Он осведомился, не хочет ли она вымыть руки, и вызвал девушку, которая провела ее в маленький туалет, находившийся на площадке этажом выше. А через несколько минут они с Уотерфордом уже шагали через сквер, и он плотно свернутым зонтом указывал, куда сворачивать на очередном перекрестке. В ресторане, низком зале со стенами, выложенными дубовыми панелями, с красными бархатными диванами и спокойными внимательными официантами, называвшими Уотерфорда по фамилии, Рут, у которой под воздействием волнения и вина развязался язык, рассказала ему, подстегиваемая его вопросами, о своей семье, о работе в колледже, о том, что она сейчас делает и каких писателей любит. В какой-то момент она увидела за соседним столиком актера, которого знала по фильмам, и Уотерфорд немало позабавил ее, посвятив в детали одной немного скандальной истории, связанной с ним. Теперь Рут сама принялась его расспрашивать. Когда они предполагают выпустить ее книгу? Сколько времени ей придется ждать верстки?
— А у вас есть агент? — спросил Уотерфорд.
— Нет. Он мне нужен?
— Да. Вы запутаетесь в авторских правах. Дешевым изданием занимаемся мы сами, но ведь роман могут опубликовать и за границей — как в Соединенных Штатах, так и на континенте; потом его могут издать в каком-нибудь журнале с продолжением; потом права на экранизацию и так далее.
— Вы могли бы кого-нибудь мне порекомендовать?
— Думаю, что да. Все дело в том, кто вам больше подойдет. Сколько времени вы намерены пробыть в городе?
— До завтра. Я остановилась у подруги.
— Так или иначе, агент захочет прочесть роман прежде, чем решит, возьмется он представлять ваши интересы или нет. У вас есть лишний экземпляр рукописи?
— Есть еще один.
— В таком случае вам придется переслать его мне, как только вы вернетесь. Вам ведь он не понадобится, правда?
— Думаю, что нет.
— Конечно. Для вас это уже пройденный этап — теперь надо браться за следующий роман. А кроме того, если вы перешлете мне свой экземпляр, вам нечего будет давать читать, и всем придется ждать, пока выйдет книга. — И он улыбнулся.
— Хорошо.
— Писатели, видимо, должны к этому привыкать, — заметил он, возвращаясь к тому, о чем они начали говорить еще у него в кабинете. — Я имею в виду: писать и видеть напечатанным то, о чем они никогда в жизни не стали бы говорить в так называемом «приличном обществе». Честным быть нелегко. Мне кажется, единственный выход из положения — подобрать для себя такую среду, где ты чувствовал бы себя свободно и непринужденно и в то же время не был бы отрезан от источника вдохновения, если употребимо такое слово. От своего материала, если угодно. Вот почему многие молодые писатели после первого же успеха приезжают в Лондон. И вот почему столь многие из них обнаруживают, что, переехав, они потеряли почву, которая их питала. Но есть и другая сторона медали: опасность стать слишком крупной рыбой в слишком маленьком пруду.
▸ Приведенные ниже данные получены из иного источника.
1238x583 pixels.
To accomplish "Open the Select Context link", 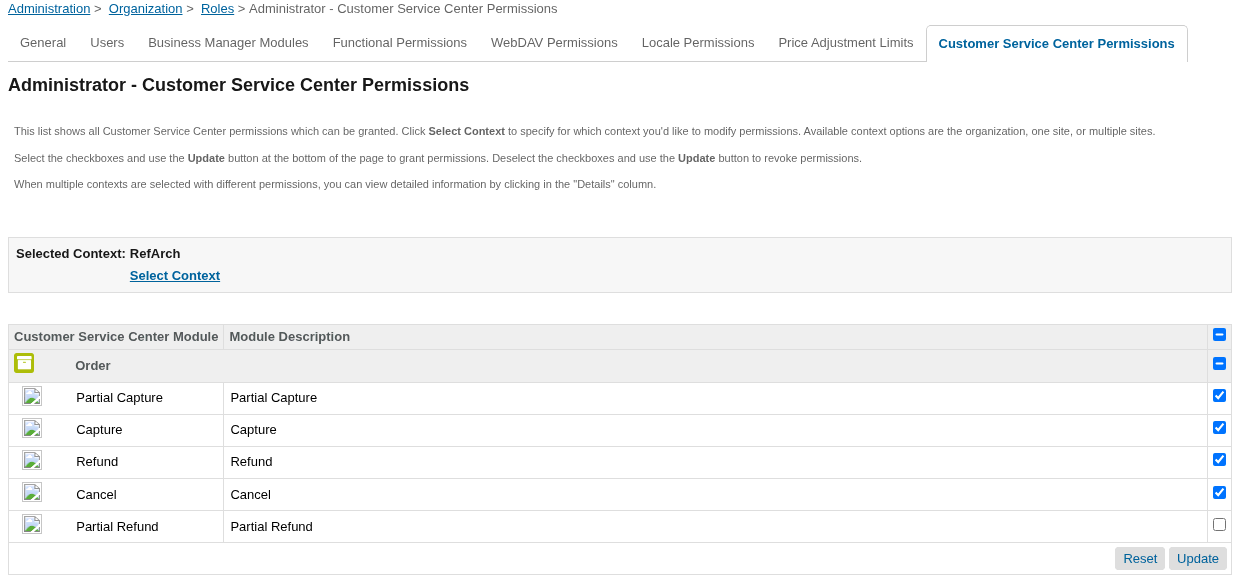I will click(x=175, y=276).
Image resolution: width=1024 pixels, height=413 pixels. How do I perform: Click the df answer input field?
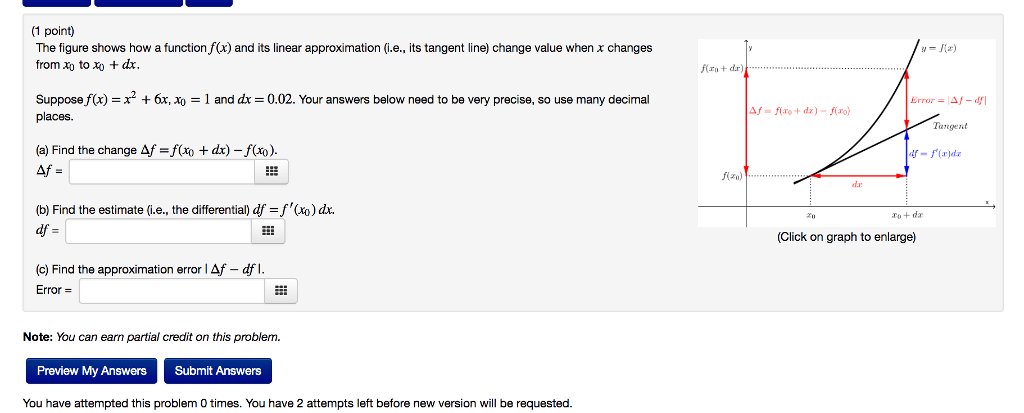click(x=158, y=232)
— Пруд, может быть, и маленький, — сказала Рут. — Но, по-моему, он глубокий.
— Ну что ж, подождем и увидим, что вы из него выудите в вашей следующей книге. А пока, надеюсь, вы не станете возражать, если сделаетесь очень известной и ваши фотографии появятся в газетах, а?
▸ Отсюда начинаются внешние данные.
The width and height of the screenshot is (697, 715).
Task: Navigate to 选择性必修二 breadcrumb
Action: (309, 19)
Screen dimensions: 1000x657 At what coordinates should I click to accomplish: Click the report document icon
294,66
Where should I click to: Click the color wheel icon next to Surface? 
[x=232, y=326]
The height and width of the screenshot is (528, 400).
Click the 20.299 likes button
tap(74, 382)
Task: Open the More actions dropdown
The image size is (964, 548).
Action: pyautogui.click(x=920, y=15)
— Нет, — призналась Рут. — Нет, думаю, что не стану.
— Конечно, — сказал Уотерфорд, — вы были бы редким экземпляром, если бы возражали.
Во второй половине дня, слегка одуревшая от выпитого за обедом вина, Рут поехала на метро к своей подруге, жившей в Бэронз-Корт. Моника Даррел училась вместе с Рут в колледже, но по окончании довольно скоро забросила преподавание и пошла на сцену. Проработав год в провинциальном театре с широким репертуаром, она получила довольно хорошую роль в телевизионном многосерийном фильме и теперь сочетала участие в нем с игрой в одной заново поставленной пьесе, которая уже давно с большим успехом шла в Вест-Энде.
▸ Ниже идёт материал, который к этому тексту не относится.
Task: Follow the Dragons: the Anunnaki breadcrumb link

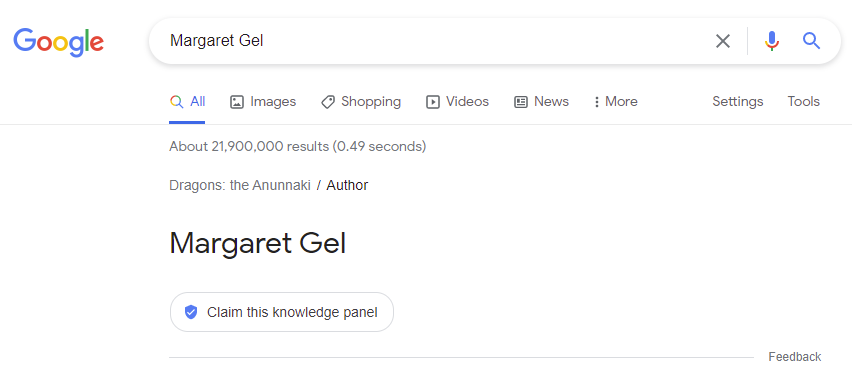Action: pyautogui.click(x=240, y=185)
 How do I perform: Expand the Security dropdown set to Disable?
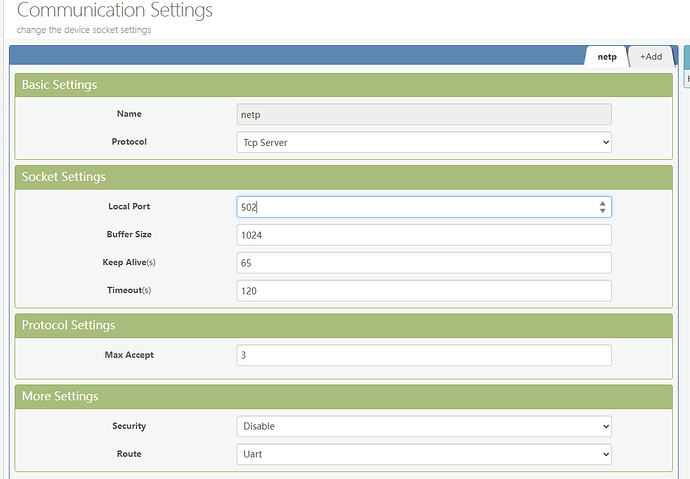coord(424,427)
— Написала бы что-нибудь симпатичное для меня, — сказала Моника. — Эта пьеса, в которой я играю, жуткое старье, но публика ее любит, и, похоже, она будет идти всю жизнь. В самом деле, почему бы тебе не написать какую-нибудь потрясную пьесу для телевидения, а затем потребовать, чтобы мне дали главную роль?